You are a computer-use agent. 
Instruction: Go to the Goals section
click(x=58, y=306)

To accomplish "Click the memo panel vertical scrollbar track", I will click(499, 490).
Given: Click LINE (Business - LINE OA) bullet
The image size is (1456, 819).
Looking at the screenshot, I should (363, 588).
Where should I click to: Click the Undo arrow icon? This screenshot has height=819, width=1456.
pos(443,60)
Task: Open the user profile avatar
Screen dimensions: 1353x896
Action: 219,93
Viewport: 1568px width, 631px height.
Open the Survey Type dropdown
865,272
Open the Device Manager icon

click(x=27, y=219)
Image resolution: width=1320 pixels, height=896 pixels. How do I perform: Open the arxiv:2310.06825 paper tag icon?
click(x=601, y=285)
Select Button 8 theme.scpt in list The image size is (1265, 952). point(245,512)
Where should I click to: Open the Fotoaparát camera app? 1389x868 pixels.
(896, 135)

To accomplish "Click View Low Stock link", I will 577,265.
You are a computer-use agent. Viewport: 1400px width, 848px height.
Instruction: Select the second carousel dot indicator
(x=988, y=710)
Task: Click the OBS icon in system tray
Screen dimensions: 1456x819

*WHAT TO DO*
Take every line from the one containing "Task: Click the OBS icon in system tray" to the end of the listing and output it exactly, with nothing else.

*OUTPUT FOR THIS EXERCISE*
Task: Click the OBS icon in system tray
Screen dimensions: 1456x819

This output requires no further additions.